**Data for processing:**
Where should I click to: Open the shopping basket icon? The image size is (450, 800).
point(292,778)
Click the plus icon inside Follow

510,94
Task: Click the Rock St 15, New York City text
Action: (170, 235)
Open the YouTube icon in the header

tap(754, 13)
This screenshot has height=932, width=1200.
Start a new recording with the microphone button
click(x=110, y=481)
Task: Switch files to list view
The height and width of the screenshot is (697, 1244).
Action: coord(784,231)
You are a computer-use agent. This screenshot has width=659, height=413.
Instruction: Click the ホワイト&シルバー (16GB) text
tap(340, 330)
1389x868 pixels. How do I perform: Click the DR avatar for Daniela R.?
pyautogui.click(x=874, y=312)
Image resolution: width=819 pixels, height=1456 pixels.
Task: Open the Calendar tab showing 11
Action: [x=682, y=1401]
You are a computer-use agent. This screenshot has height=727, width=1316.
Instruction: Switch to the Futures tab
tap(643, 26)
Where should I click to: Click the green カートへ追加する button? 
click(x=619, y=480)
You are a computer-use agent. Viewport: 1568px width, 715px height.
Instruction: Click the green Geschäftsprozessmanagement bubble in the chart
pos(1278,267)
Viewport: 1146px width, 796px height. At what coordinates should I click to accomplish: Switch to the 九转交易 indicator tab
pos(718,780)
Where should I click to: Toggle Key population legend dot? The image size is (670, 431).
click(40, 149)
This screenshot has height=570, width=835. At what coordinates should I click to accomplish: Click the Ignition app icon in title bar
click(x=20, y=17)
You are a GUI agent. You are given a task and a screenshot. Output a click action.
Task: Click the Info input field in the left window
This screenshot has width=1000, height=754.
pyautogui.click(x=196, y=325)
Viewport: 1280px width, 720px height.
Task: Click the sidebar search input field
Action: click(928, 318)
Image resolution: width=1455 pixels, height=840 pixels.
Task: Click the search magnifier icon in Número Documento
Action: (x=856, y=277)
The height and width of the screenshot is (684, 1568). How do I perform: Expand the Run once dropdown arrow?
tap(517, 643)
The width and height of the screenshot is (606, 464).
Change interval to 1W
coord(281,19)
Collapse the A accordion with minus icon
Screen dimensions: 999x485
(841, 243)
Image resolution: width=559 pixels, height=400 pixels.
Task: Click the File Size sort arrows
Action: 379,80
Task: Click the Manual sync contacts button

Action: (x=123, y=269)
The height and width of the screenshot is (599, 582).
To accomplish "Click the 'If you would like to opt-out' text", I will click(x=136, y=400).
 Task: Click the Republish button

**Exercise instructions:** Once the records have been read, print them all again exactly.

**Solution for this task:**
Where should I click to: Open the shopping basket icon? The image size is (450, 800).
point(292,778)
Click the plus icon inside Follow

510,94
Task: Click the Rock St 15, New York City text
Action: (170, 235)
Open the YouTube icon in the header

tap(754, 13)
This screenshot has height=932, width=1200.
Start a new recording with the microphone button
click(x=110, y=481)
Task: Switch files to list view
The height and width of the screenshot is (697, 1244).
Action: coord(784,231)
You are a computer-use agent. This screenshot has width=659, height=413.
Instruction: Click the ホワイト&シルバー (16GB) text
tap(340, 330)
1389x868 pixels. How do I perform: Click the DR avatar for Daniela R.?
pyautogui.click(x=874, y=312)
Image resolution: width=819 pixels, height=1456 pixels.
Task: Open the Calendar tab showing 11
Action: [x=682, y=1401]
You are a computer-use agent. This screenshot has height=727, width=1316.
Instruction: Switch to the Futures tab
tap(643, 26)
Where should I click to: Click the green カートへ追加する button? 
click(x=619, y=480)
You are a computer-use agent. Viewport: 1568px width, 715px height.
Instruction: Click the green Geschäftsprozessmanagement bubble in the chart
pos(1278,267)
Viewport: 1146px width, 796px height. At what coordinates should I click to accomplish: Switch to the 九转交易 indicator tab
pos(718,780)
Where should I click to: Toggle Key population legend dot? The image size is (670, 431).
click(40, 149)
This screenshot has height=570, width=835. At what coordinates should I click to accomplish: Click the Ignition app icon in title bar
click(x=20, y=17)
You are a GUI agent. You are given a task and a screenshot. Output a click action.
Task: Click the Info input field in the left window
This screenshot has width=1000, height=754.
pyautogui.click(x=196, y=325)
Viewport: 1280px width, 720px height.
Task: Click the sidebar search input field
Action: click(928, 318)
Image resolution: width=1455 pixels, height=840 pixels.
Task: Click the search magnifier icon in Número Documento
Action: (x=856, y=277)
The height and width of the screenshot is (684, 1568). How do I perform: Expand the Run once dropdown arrow?
tap(517, 643)
The width and height of the screenshot is (606, 464).
Change interval to 1W
coord(281,19)
Collapse the A accordion with minus icon
Screen dimensions: 999x485
(841, 243)
Image resolution: width=559 pixels, height=400 pixels.
Task: Click the File Size sort arrows
Action: 379,80
Task: Click the Manual sync contacts button

Action: (x=123, y=269)
The height and width of the screenshot is (599, 582).
To accomplish "Click the 'If you would like to opt-out' text", I will click(x=136, y=400).
 Task: Click the Republish button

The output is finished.